Le premier est celui de l’indépendance énergétique assurée par l’énergie nucléaire.
Je rappelle ici que cette filière dite d’exception repose sur un minerai dont les quantités sont limitées – même si elles sont encore exploitables durant quelques petites décennies – et qui, de surcroît, se trouve sur des territoires que nous ne maîtrisons pas. À cet égard, je ne reviendrai pas sur les événements dramatiques qui se sont déroulés au Niger. Mais est-il raisonnable de claironner que cette filière industrielle garantit notre indépendance énergétique, alors même que les gisements nécessaires nous échappent totalement ?
Selon le deuxième dogme, l’énergie nucléaire est une énergie propre qui n’émet pas de gaz carbonique. Là encore, c’est un écran de fumée qui cache mal une autre réalité, celle de l’ensemble des énergies grises utilisées par la filière.
Oui, il faut du gaz carbonique pour extraire le minerai au Niger et le transformer ici. Il en faudra aussi pour traiter, demain, les centrales nucléaires en fin de vie ; il en faudra aussi pour traiter, demain, les déchets nucléaires. Lorsque l’on additionne l’ensemble du gaz carbonique issu de ces activités, le bilan n’est pas très glorieux !
Certaines études menées en Allemagne ont démontré qu’une bonne centrale à gaz accompagnée d’une installation en cogénération présente un meilleur bilan carbone que nos centrales nucléaires.
Le troisième dogme affirme la rentabilité du courant nucléaire. N’en déplaise à M. le secrétaire d’État, qui n’a pas été suffisamment attentif aux propos que j’ai tenus hier, ou à l’intention de ceux de nos collègues qui n’étaient pas présents à ce moment-là, je rappellerai que nous n’internalisons pas certains coûts importants dans le prix du courant nucléaire.
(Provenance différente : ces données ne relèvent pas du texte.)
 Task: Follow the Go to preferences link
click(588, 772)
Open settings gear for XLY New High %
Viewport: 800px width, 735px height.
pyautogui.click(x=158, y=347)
Ainsi, le prix du traitement des centrales en fin de vie est quasiment inconnu. Autrement dit, les provisions qui sont inscrites ne correspondent pas à la réalité. Jusqu’à présent, aucun pays ne s’est engagé dans l’opération extrêmement difficile et complexe qui consisterait à évaluer ces coûts. Avancer aujourd’hui un chiffre, ce n’est pas sérieux !
Il en est de même pour la filière des déchets nucléaires qui, en fin de course, s’évaporent quelque part en Russie, dans des conditions de stockage inacceptable au regard de la sécurité. De grâce, ne parlons pas de provisions qui tiendraient compte de l’ensemble des coûts ! Là non plus, ce n’est pas sérieux.
Nous allons devoir faire des choix stratégiques. Or choisir, c’est regarder l’avenir. Construire le futur, ce n’est pas s’appuyer sur une énergie fossile limitée, mais réfléchir en termes d’énergies renouvelables. Se tourner vers l’avenir, c’est le préparer et éviter de mettre sous perfusion des centrales nucléaires qui devraient s’arrêter. C’est planifier une sortie du nucléaire raisonnée, en procédant par étapes. C’est aussi ne pas relancer la filière à coups de milliards d’euros. Enfin, c’est réfléchir en termes de filières industrielles.
En effet, pour créer un emploi dans la filière industrielle nucléaire, on dépense aujourd’hui 14, 5 millions d’euros. Pour créer un emploi dans la filière éolienne, il faut 250 000 euros, soit soixante fois moins. Et la dépense est encore moindre quand on raisonne en intégrant les économies d’énergie ainsi réalisées !
Mes chers collègues, réfléchissons ! Les 35 milliards d’euros que EDF se prépare aujourd’hui à dépenser dans des centrales qui, pour certaines, sont obsolètes, permettraient, par exemple, de créer 140 000 emplois dans la filière éolienne. Cela nous permettrait surtout d’essayer de rattraper le retard considérable que nous avons pris par rapport à nos voisins étrangers en matière d’énergies renouvelables.